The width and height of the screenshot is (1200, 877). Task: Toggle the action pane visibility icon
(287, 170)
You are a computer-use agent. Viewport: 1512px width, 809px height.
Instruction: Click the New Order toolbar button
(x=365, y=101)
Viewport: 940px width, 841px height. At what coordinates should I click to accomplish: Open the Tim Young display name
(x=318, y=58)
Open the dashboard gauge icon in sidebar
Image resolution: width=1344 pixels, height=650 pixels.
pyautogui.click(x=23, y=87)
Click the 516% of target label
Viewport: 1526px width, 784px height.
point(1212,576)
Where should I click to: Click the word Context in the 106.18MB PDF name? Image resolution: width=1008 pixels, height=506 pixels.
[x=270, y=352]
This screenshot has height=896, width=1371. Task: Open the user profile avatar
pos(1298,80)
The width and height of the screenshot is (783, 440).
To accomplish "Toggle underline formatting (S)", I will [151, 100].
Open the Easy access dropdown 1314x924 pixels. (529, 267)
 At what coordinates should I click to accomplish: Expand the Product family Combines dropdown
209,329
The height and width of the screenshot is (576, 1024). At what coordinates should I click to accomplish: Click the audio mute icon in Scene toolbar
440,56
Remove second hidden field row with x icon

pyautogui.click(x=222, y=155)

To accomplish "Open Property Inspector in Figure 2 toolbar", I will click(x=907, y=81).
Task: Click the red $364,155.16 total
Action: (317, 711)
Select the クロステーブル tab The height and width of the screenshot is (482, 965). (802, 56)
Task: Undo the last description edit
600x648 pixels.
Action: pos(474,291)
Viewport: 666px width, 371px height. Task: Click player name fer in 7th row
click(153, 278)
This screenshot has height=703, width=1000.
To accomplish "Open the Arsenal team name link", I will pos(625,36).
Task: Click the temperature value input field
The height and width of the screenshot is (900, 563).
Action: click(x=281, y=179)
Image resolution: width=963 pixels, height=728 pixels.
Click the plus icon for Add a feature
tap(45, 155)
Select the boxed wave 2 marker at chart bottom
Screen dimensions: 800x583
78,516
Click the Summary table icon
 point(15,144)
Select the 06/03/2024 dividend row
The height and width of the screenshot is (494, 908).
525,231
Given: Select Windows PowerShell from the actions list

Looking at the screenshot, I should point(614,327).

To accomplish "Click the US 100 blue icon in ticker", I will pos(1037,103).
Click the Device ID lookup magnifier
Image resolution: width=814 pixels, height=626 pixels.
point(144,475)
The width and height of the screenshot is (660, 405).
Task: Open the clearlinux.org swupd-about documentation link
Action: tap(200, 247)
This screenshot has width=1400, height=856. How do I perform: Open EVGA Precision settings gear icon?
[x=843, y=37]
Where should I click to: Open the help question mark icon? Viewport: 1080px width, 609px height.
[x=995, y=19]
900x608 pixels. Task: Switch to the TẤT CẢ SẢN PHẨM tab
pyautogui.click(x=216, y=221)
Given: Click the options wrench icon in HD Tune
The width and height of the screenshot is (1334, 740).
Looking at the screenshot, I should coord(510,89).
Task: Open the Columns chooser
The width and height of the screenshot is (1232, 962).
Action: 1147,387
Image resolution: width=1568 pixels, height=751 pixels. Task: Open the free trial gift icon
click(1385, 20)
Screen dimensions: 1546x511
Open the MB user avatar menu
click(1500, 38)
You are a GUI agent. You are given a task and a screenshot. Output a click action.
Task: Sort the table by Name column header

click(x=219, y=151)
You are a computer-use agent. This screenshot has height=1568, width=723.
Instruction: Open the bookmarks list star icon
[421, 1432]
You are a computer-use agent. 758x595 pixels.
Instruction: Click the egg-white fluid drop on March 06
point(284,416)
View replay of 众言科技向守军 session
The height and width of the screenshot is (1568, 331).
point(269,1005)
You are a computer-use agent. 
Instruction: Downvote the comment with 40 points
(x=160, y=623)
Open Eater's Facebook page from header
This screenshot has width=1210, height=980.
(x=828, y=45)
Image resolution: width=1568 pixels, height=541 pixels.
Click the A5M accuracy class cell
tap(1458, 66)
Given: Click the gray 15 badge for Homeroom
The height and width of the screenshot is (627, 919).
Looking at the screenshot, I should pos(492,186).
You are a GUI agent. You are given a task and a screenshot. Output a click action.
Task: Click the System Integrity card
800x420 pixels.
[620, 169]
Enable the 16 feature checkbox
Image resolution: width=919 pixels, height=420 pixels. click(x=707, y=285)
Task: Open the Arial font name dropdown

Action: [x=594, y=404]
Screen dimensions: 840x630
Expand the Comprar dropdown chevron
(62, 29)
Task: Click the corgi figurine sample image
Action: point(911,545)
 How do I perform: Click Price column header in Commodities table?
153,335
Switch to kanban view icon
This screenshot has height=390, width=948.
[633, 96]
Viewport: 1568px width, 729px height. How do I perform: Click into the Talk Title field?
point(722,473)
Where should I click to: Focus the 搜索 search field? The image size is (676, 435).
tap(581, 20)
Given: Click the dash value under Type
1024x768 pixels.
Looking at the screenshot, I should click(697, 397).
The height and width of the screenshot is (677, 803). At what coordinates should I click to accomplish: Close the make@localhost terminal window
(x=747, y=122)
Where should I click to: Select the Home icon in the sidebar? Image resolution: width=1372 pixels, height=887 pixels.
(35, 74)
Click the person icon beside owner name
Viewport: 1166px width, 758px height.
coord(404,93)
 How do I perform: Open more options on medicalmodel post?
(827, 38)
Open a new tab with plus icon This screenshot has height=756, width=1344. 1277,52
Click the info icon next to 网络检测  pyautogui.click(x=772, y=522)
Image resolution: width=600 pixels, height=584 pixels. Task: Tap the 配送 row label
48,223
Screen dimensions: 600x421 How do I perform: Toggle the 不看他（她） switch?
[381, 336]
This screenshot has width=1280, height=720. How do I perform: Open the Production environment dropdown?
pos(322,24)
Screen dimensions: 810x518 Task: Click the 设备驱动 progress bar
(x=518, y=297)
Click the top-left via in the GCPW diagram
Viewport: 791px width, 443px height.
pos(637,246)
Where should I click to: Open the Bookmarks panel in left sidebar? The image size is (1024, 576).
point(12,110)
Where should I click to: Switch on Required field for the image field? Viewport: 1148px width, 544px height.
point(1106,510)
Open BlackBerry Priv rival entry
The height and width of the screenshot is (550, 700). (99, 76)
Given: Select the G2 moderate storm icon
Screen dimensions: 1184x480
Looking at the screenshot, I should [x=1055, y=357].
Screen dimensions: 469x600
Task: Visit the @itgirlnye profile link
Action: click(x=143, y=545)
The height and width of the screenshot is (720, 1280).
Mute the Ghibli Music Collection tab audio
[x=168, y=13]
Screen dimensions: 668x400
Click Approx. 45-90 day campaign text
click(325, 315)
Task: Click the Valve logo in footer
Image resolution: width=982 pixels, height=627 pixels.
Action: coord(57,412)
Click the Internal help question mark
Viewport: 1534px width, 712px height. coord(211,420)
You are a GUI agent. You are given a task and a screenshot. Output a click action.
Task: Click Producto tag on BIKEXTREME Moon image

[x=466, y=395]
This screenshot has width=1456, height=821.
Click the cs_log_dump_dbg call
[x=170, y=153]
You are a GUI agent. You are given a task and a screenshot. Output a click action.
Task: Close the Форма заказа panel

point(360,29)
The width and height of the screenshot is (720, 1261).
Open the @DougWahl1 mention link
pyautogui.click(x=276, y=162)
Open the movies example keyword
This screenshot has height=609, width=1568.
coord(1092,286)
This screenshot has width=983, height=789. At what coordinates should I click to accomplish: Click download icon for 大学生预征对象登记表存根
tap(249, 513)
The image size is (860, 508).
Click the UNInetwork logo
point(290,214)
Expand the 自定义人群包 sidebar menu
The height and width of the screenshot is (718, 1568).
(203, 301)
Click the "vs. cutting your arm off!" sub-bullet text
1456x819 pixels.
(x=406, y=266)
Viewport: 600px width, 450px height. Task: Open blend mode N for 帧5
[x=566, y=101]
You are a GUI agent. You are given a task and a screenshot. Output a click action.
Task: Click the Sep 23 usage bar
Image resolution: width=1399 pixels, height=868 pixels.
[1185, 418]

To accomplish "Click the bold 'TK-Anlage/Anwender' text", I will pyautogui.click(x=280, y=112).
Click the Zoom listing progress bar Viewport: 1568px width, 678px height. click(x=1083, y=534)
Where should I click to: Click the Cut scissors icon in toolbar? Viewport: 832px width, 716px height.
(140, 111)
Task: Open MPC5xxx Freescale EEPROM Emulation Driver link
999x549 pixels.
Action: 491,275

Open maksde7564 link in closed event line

────────

### [Work to complete]
Please filter the entries for the word "computer" and copy the lines that have it.

### [Reply to the task]
You are a computer-use agent. Viewport: 1512px width, 809px height.
You are a computer-use agent. This screenshot has height=1568, width=723.
You are a computer-use agent. 758x595 pixels.
You are a computer-use agent. 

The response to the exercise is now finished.